From what I gather, after paying $100 to Steam/Child's Play, you have a
_chance_ of having your game/app have a speedier approval process.

------
kevingadd
The choice to use charity is a nice move here, but I still think it's kind of
a poor choice.

The indie games community in particular is an example where lots of
'outsiders' with very limited access to resources are able to build
interesting games that speak loudly and provide experiences people have never
seen before. Many of those people cannot afford even an extra $100 to submit a
game to a service like Greenlight just for a _chance_ to share it with people
(the same complaint has often been lodged against competitions like the IGF),
and end up having to beg fans to help them handle it.

For someone earning minimum wage, a $100 donation - which seems tiny to me,
used to Silicon Valley salaries - is over a day's worth of take-home pay.

A fee this large skews the effort involved in a Greenlight submission such
that it is dramatically in favor of people for whom money does not mean much,
and has the unfortunate effect of excluding developers who are _perfectly
willing_ to invest _TIME_ into their games but do not have extra money to give
away just to get into a public voting competition.

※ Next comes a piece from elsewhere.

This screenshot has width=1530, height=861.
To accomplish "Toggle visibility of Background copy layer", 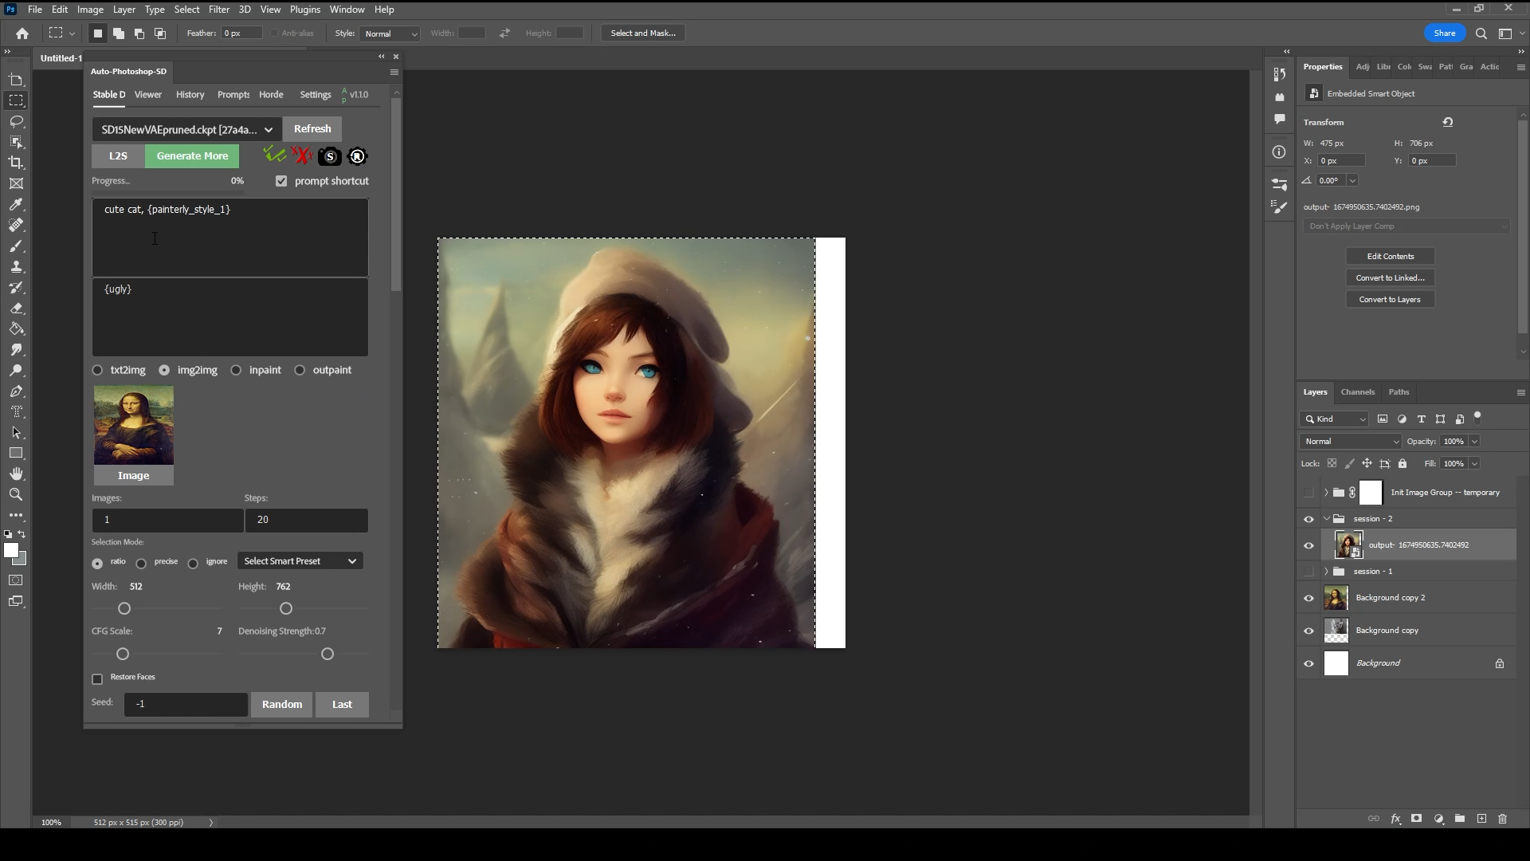I will point(1308,630).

The games are not worse
just because the authors are poor.

Note that services like Apple and Microsoft's marketplaces at least provide
some value for your $99: They host your game, they perform basic quality
certification, etc. In this case you aren't getting as much for the expense.

EDIT: Some additional thoughts:

Offloading the fees directly onto charity means that the impact of a potential
chargeback (most likely to come from a jerk who is looking to put fake entries
up for laughs) is more dramatic than it would be otherwise. Now the bill for a
chargeback is potentially being sent to the charity (though I'm sure in this
case Valve would choose to eat the fees.)

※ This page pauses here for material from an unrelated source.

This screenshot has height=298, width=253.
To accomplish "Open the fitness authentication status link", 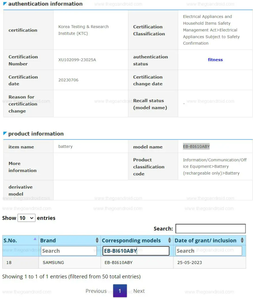I will tap(215, 60).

If the goal is merely to filter out joke submissions, the fee does not need to
be remotely as high as $100. SomethingAwful uses a much lower cost for forum
registrations which does help to filter out noise.

On the other hand, SomethingAwful is proof that a fee is not sufficient to
keep trolls, unkind individuals, stupid people and all-around jerks away from
your community. Valve can set the fee as high as they want and bad things will
still happen.

The problems that currently afflict Greenlight require a serious approach to
moderation and a serious approach to content discovery. Right now their
approach to both is lackluster at best: The only way to discourage poor
behavior on the part of a game creator is the Report button, while poor
behavior on the part of commenters generates zero retribution (the most a
creator can do is ban them from their game page). Game discovery is
nonexistent as there is a single randomly-sorted list of games that reshuffles
itself as you page through, making it impossible to simply browse. Even
something as simple as 'people who upvoted this game also liked' is not
present here.

At present Greenlight is basically a popularity contest, with a group of
around ~15 games currently boasting visitor counts in the hundreds of
thousands with the rest of the games on the service sitting around 5 to 10
thousand. If Valve's goal was a popularity contest, it makes the idea of
paying money to participate all the more ridiculous.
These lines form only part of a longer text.